Most of the development team working on the game, from left: Arne Thomas Nilsen, (Programmer and Media Analyst), Petter Mordt (Executive Programmer), Siril Grude (Pedagogical Designer and Media Analyst), Atle Lokken (Head of Department, NettOp), and Karsten Tillerli (Production Manager, web based nursing project)
NettOp, the web-based study unit of the University of Stavanger in Norway, is developing a video game to assist nursing students in learning to prepare proper drug dosages for patients.
According to university officials, nursing students must master proper drug dosage to pass an exam before receiving certification, but the subject often proves difficult for a significant portion of students. A single miscalculation results in failure.
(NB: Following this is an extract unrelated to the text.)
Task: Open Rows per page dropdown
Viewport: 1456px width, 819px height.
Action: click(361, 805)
“At the University of Stavanger, the students have three goes at handing in an exam paper without mistakes. The last few years the percentage of fails has been between 36 and 39 both for the first and second attempt.”
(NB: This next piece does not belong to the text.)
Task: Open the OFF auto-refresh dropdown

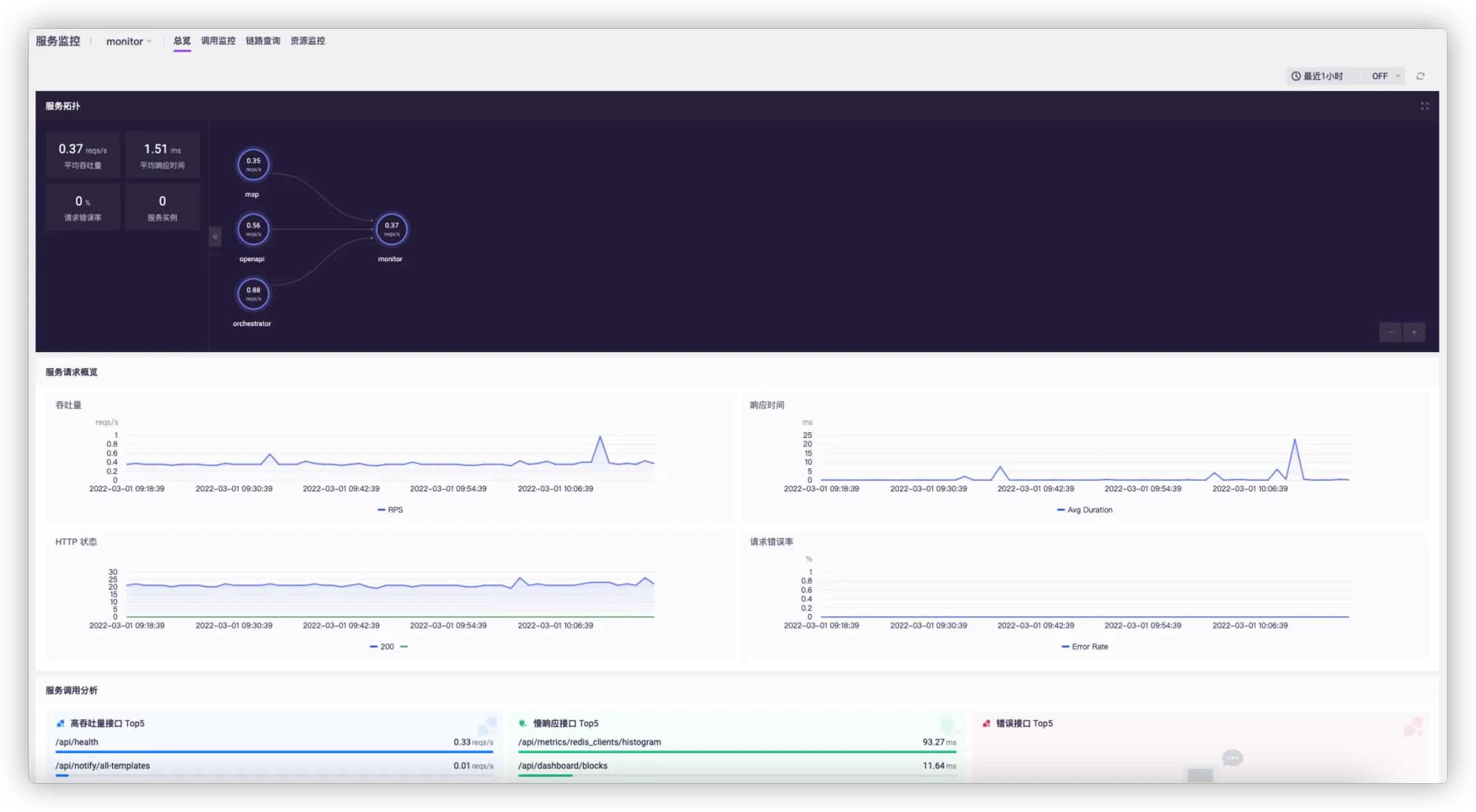Action: [x=1385, y=76]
Atle Løkken, director of NettOp, said he believes the problem stems from most nursing students joining the program without being prepared for the complex calculations required within the profession.
“We don’t have much scientific verification, but we believe a major reason is that the students that want to be a nurse primarily are interested in and expect the human and social aspect of the profession and are not prepared for the math and science that indeed also come with it.”
Løkken said renowned American psychologist Howard Gardner’s multiple intelligence theory, the idea that there are a variety of intelligences that don’t necessarily trump one another, may account for why some nursing students struggle with the math of drug dosages.
“In Gardner’s theory, we may expect the nursing students to be predominantly more ‘visually’ and ‘socially intelligent’ than ‘mathematically,’” Løkken said. “This does not mean that ‘visually’ and ‘socially intelligent’ people can’t solve mathematical problems, it simply means that ‘socially intelligent’ individuals approach mathematical problems differently from how math is normally taught in academia by ‘mathematically intelligent’ instructors.”
Gardner also inspired Løkken and his team to use a video game to assist nursing students who struggle with the math.